- Interactive map of Bình Giã
- Coordinates: 10°38′27″N 107°17′19″E﻿ / ﻿10.64083°N 107.28861°E
- Country: Vietnam
- Municipality: Ho Chi Minh City
- Established: June 16, 2025

Area
- • Total: 25.85 sq mi (66.96 km^{2})

Population (2024)
- • Total: 34,262
- • Density: 1,325/sq mi (511.7/km^{2})
- Time zone: UTC+07:00 (Indochina Time)
- Administrative code: 26590

= Bình Giã =

Bình Giã (Vietnamese: Xã Bình Giã) is a commune of Ho Chi Minh City, Vietnam. It is one of the 168 new wards, communes and special zones of the city following the reorganization in 2025.

==Geography==
According to Official Dispatch No. 2896/BNV-CQĐP dated May 27, 2025 of the Ministry of Home Affairs, following the merger, Bình Giã has a land area of 66.96 km², the population as of December 31, 2024 is 34,262 people, the population density is 511 people/km².

==History==
Bình Giã was the site of the Battle of Binh Gia that took place at the end of 1964. The battle was one of the first large-scale engagements between the Army of the Republic of Vietnam and the National Liberation Front or Viet Cong.

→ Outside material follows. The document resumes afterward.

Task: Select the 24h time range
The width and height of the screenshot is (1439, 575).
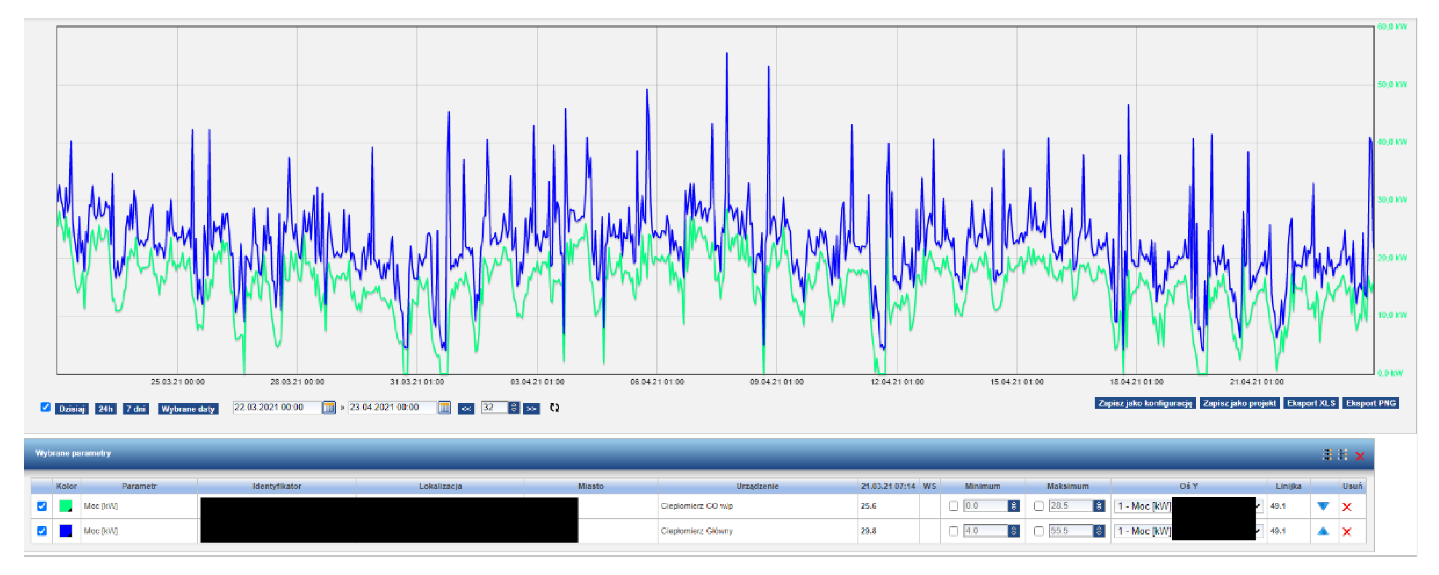Action: pos(105,409)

On June 16, 2025, the National Assembly Standing Committee issued Resolution No. 1685/NQ-UBTVQH15 on the arrangement of commune-level administrative units of Ho Chi Minh City in 2025 (effective from June 16, 2025). Accordingly, the entire land area and population of Bình Giã, Bình Trung and Quảng Thành communes of the former Châu Đức district will be integrated into a new commune named Bình Giã (Clause 157, Article 1).